Новый фаэтон катился мягко; сухо шуршали твердые свежие шины, и казалось, что едешь по переменившимся, похорошевшим улицам. Полицмейстер отвечал на поклоны, прикладывая руку к козырьку.
Поехали далеко, к кругленькому лесу, и там на большой зеленой поляне казалось, что вечер наступит здесь не так скоро, как в городе: лес еще не хотел тьмы, и она, нежеланная, не шла к нему.
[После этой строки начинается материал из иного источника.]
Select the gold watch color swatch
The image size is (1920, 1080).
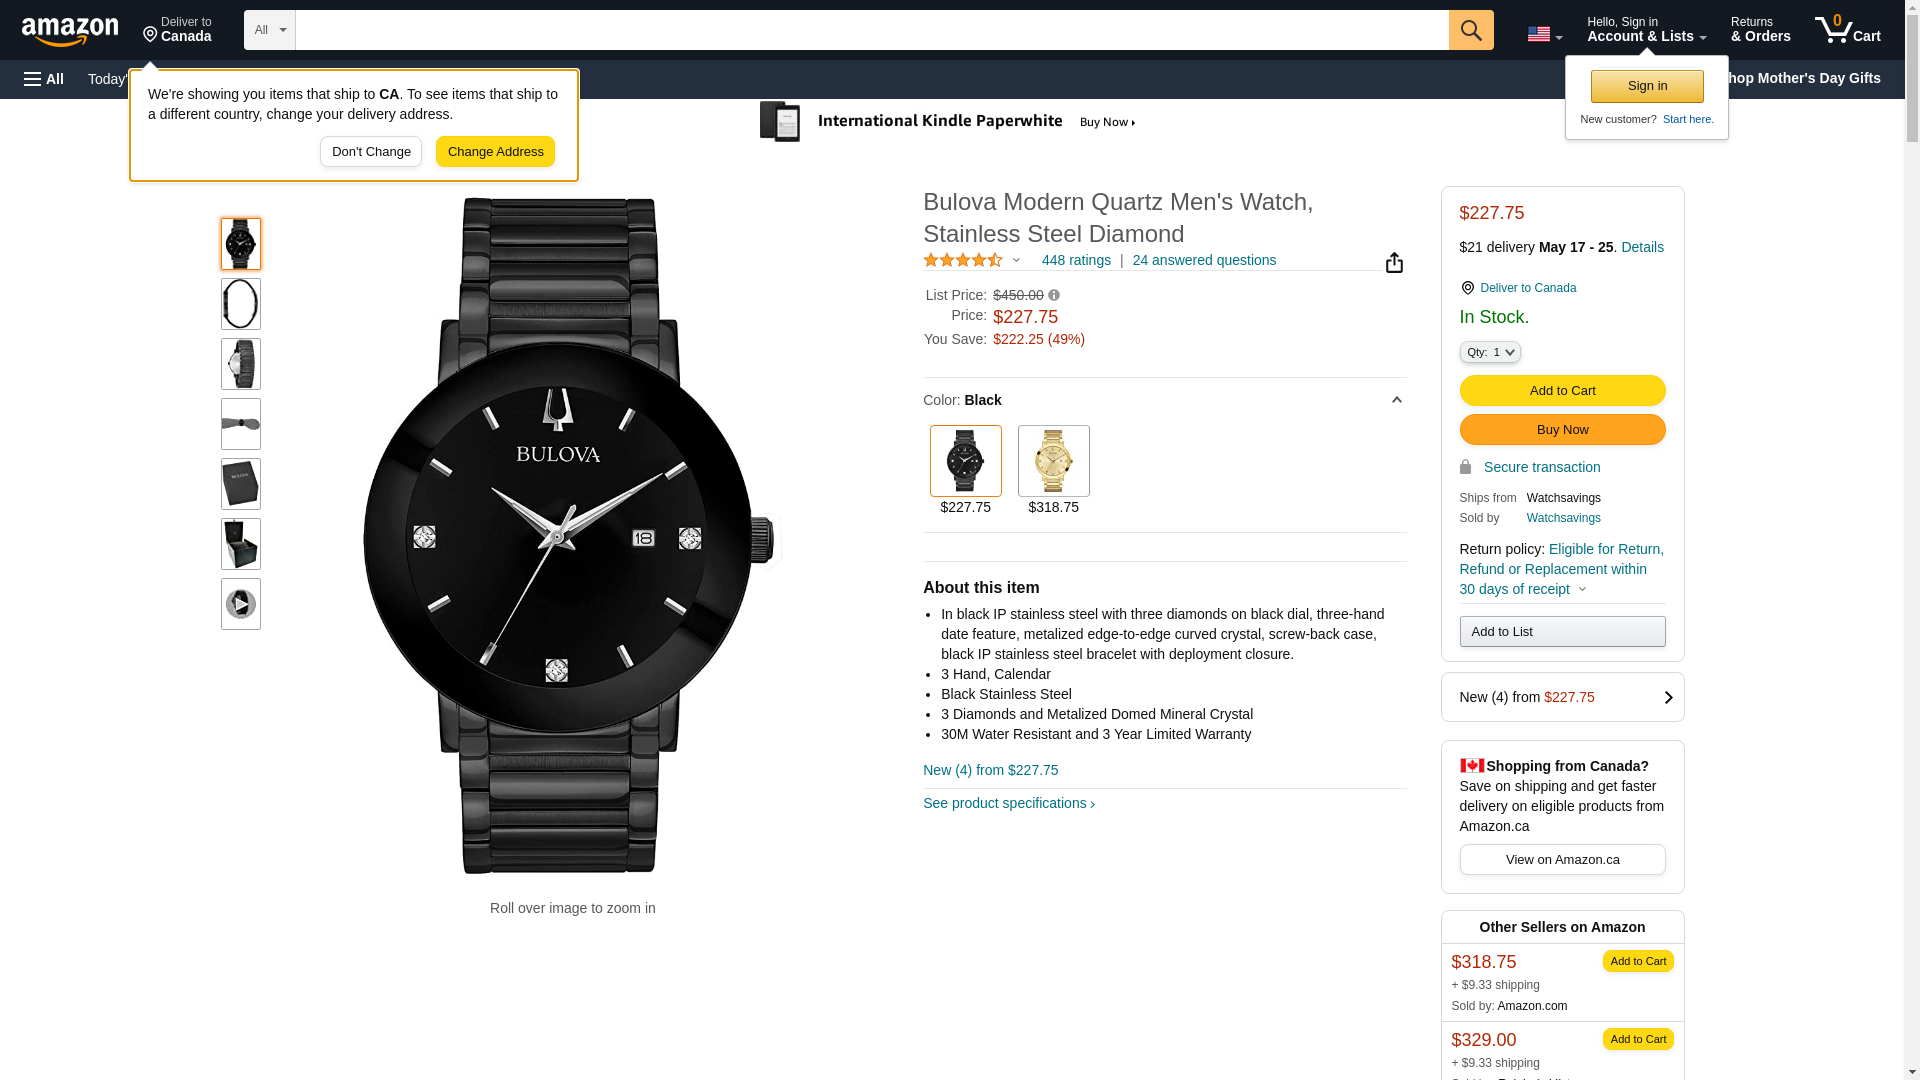coord(1053,461)
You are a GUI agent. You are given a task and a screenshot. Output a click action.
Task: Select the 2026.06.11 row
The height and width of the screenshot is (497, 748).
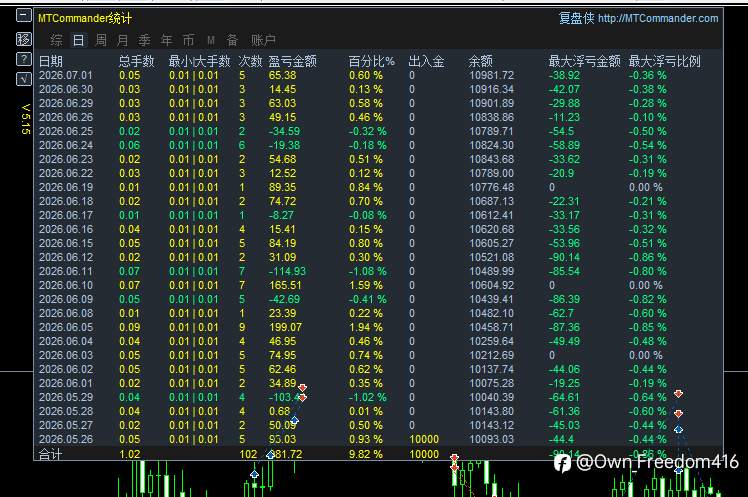pyautogui.click(x=378, y=271)
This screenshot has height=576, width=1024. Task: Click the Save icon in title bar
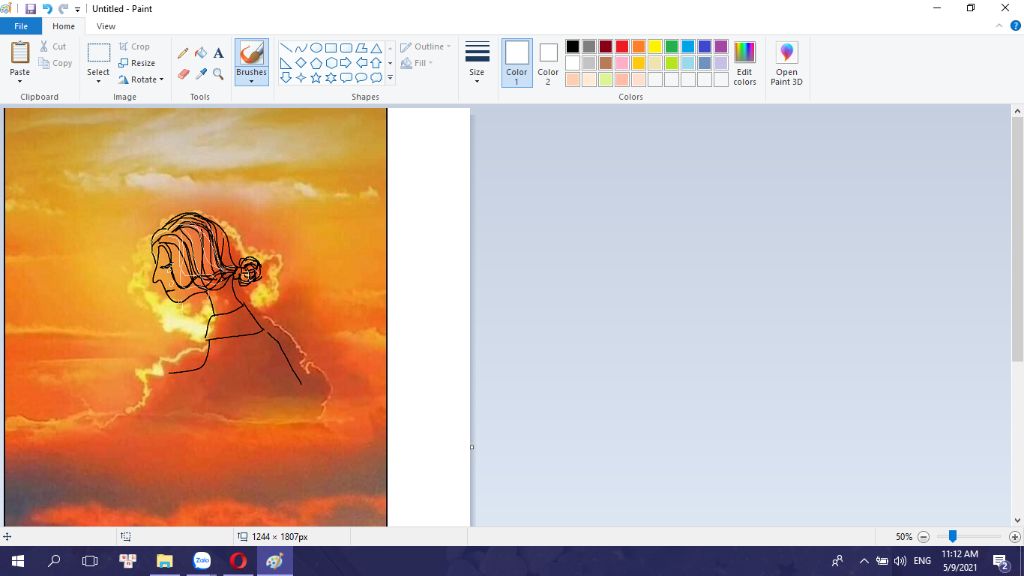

А над городом, над его колокольнями, домами и площадями высоко, круглым шатром повисали уже сумерки, медленно спускались вниз и шли, неотвратимые. Когда вернулись назад, и утомленные кони, скользя подковами, тихо шли по камням улиц, то кое-где в окнах мелькали огни, а перед госпиталями зажглись керосино-калильные, шипящие фонари.
— Я сегодня иду на симфонический концерт, — сказала цыганка Аза, в сумерках опять далекая, чужая, враждебная.